Het Uwv heeft een verweerschrift en een rapport van een verzekeringsarts bezwaar en beroep ingediend.
Het onderzoek ter zitting, waar de zaak gevoegd is behandeld met zaak 14/5024 Wajong, heeft plaatsgevonden op 11 november 2015. Appellante heeft zich laten vertegenwoordigen door mr. Bouts. Het Uwv heeft zich laten vertegenwoordigen door L. den Hartog. Na de sluiting van het onderzoek ter zitting zijn de gevoegde zaken weer gesplitst.

OVERWEGINGEN

1.1.
Appellante is geboren [in] 1979. Op 17 december 2009 heeft zij een (eerste) aanvraag voor een uitkering op grond van de toen geldende Wet arbeidsongeschiktheidsvoorziening jonggehandicapten (Wajong) ingediend.
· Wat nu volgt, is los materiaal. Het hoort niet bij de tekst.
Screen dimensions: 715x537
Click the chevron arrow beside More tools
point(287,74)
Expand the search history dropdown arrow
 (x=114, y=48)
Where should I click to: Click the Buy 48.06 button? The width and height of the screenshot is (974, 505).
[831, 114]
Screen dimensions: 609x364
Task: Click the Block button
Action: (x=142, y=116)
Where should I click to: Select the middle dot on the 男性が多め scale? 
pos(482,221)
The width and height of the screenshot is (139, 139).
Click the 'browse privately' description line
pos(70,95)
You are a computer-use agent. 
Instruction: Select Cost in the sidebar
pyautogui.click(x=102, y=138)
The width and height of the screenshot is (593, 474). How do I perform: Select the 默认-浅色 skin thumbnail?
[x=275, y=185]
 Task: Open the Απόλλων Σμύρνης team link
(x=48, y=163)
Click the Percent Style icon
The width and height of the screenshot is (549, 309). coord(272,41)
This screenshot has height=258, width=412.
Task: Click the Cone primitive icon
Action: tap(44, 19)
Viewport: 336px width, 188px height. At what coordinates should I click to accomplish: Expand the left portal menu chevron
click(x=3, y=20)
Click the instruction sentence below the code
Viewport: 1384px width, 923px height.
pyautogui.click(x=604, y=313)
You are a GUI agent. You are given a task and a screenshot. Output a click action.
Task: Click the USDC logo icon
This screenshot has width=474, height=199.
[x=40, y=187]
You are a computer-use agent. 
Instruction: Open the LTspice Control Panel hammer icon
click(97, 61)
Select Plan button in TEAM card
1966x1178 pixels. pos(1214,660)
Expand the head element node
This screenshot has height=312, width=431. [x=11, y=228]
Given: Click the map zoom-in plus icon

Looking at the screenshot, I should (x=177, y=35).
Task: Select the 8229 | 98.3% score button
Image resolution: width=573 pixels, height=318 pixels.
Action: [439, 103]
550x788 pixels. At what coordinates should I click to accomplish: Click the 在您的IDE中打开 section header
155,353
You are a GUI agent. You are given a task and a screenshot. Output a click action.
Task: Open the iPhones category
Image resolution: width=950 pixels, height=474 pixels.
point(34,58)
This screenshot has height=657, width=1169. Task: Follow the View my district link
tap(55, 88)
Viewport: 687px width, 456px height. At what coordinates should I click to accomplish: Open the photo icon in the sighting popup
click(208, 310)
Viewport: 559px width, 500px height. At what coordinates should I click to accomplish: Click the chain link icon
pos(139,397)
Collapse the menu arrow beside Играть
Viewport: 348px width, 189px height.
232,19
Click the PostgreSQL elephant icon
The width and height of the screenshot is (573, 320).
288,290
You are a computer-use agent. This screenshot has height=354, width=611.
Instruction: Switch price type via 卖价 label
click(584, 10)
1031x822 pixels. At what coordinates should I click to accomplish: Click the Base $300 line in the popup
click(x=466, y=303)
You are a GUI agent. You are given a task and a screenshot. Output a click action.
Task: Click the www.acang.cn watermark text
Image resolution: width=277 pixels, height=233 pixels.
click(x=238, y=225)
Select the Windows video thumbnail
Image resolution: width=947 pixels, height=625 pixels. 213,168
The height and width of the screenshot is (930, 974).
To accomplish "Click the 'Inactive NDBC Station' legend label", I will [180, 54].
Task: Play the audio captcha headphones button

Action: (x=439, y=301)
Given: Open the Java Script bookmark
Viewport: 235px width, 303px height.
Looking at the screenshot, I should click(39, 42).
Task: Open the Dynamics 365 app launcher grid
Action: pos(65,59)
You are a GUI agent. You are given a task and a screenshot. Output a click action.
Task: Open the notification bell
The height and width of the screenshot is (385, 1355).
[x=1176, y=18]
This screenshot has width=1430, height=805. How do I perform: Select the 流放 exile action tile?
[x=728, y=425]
Deze aanvraag is door het Uwv bij besluit van 27 april 2010 afgewezen, omdat bij appellante geen sprake is van verminderde benutbare mogelijkheden als rechtstreeks gevolg van medisch objectiveerbare ziekte of gebrek per het zeventiende/achttiende levensjaar alsmede in de periode nadien dat zij als studente aan te merken viel. Het tegen dit besluit ingestelde bezwaar is bij beslissing op bezwaar van 14 februari 2014, wegens onverschoonbare termijnoverschrijding,
niet-ontvankelijk verklaard. De rechtbank heeft in haar uitspraak van 18 augustus 2014 het ingestelde beroep tegen dit besluit ongegrond verklaard. De Raad heeft deze uitspraak in het hoger beroep, geregistreerd onder zaaknummer 14/5024 Wajong, bevestigd.
1.2.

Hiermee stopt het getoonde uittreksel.